- **Activity**
Work out how many lines of the records contain "computer". Answer with the number and nothing else.

- **Listed entries**
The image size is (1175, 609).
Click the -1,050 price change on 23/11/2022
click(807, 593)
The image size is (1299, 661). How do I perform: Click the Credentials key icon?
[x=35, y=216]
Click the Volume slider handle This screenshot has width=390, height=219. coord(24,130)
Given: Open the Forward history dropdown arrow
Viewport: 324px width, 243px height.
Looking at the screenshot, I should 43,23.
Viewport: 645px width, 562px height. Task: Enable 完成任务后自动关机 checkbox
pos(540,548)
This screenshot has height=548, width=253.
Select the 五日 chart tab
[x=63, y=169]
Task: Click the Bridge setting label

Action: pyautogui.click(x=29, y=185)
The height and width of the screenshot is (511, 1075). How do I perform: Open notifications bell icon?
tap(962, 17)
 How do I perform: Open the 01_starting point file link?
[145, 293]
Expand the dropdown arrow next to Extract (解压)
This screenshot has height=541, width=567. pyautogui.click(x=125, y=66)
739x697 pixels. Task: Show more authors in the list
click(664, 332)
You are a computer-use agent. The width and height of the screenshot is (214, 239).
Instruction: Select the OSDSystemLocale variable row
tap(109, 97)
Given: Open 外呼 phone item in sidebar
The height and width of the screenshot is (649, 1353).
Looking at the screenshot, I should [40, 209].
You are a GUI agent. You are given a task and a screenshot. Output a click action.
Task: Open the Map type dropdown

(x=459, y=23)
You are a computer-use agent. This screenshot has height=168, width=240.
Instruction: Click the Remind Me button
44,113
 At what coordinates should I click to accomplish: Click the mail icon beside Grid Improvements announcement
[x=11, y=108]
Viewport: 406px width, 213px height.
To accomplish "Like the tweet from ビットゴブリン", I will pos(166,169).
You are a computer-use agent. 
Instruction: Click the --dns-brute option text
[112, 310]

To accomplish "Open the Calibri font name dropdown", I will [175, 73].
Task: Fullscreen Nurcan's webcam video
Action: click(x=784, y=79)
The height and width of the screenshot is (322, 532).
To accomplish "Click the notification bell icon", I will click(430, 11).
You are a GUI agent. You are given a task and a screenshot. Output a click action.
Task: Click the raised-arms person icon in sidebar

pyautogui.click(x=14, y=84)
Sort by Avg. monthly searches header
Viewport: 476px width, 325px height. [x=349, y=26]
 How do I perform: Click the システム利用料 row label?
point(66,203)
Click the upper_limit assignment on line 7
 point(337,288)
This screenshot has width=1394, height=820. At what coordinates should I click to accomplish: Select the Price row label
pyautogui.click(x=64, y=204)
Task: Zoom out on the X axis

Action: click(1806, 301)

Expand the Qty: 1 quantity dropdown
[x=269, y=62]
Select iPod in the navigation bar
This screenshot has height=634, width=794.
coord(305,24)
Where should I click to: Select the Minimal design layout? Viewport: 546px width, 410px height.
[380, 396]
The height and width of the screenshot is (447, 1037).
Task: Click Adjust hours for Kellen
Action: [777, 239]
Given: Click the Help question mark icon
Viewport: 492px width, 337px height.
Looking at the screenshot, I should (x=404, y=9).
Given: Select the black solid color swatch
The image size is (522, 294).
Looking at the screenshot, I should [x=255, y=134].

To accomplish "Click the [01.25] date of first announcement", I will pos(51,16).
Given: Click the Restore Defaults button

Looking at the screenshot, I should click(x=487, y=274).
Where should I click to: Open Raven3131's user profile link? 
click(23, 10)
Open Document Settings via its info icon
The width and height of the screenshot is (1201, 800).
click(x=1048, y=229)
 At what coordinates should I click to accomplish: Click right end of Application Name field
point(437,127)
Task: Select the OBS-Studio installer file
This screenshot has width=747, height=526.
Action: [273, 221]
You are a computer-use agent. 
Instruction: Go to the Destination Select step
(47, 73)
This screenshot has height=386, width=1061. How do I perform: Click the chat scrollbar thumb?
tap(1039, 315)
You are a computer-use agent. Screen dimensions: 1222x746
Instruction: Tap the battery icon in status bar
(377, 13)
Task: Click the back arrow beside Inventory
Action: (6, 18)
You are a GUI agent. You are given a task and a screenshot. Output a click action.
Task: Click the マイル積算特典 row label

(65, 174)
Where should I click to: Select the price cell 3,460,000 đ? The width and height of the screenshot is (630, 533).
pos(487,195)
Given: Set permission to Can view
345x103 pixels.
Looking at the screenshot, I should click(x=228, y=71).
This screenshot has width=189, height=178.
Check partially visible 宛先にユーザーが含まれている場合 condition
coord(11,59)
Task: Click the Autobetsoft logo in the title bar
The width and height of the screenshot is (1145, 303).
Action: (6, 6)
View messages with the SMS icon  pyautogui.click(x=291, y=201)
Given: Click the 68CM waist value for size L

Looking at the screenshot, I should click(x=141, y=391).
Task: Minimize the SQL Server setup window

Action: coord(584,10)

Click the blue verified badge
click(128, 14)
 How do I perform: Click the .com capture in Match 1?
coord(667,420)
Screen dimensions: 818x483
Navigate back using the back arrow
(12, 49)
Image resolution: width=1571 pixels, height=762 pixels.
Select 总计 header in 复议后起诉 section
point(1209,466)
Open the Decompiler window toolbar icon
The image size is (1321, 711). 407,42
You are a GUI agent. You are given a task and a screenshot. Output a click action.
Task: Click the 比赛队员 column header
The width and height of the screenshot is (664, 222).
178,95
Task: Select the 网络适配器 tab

- **Solution for this problem**
5